Soldiers die in Kashmir avalanches
Thursday, 23 February 2012

Thousands of Indian army troops are stationed along the Pakistan and India border in Kashmir
Colonel KS Grewal said three of the soldiers were killed in the mountainous area of Sonamarg and eight more at a large army camp in Dawar, a town close to the heavily militarised ceasefire line that divides Kashmir between India and Pakistan. Hundreds of thousands of Indian troops are stationed along the de-facto border.
Rescue workers in Dawar pulled out 13 survivors who were being treated at a local army hospital, Col Grewal said. Eight soldiers there were still believed to be trapped under the snow, he added.
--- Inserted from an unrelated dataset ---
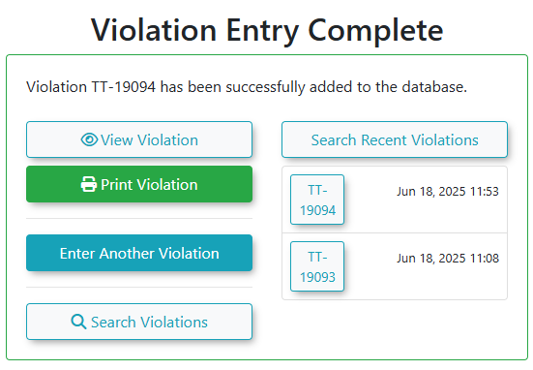Open Search Recent Violations
Image resolution: width=533 pixels, height=370 pixels.
(x=395, y=139)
Dawar, in the frontier Gurez region, is cut off from the rest of Kashmir for nearly five months every year as heavy snow and rain blocks roads to the region.
Army rescue teams from other parts of the region were trying to reach the Dawar army camp but were delayed by heavy fog, snow and cloud cover, Col Grewal said.
Amir Ali, a state government disaster management official, warned of more avalanches across mountainous parts of Indian Kashmir.
Last month, an avalanche killed seven soldiers as they were clearing an army supply road, and in 2010, 17 soldiers died when a wall of snow and ice slammed into the army's High Altitude Warfare School in Kashmir.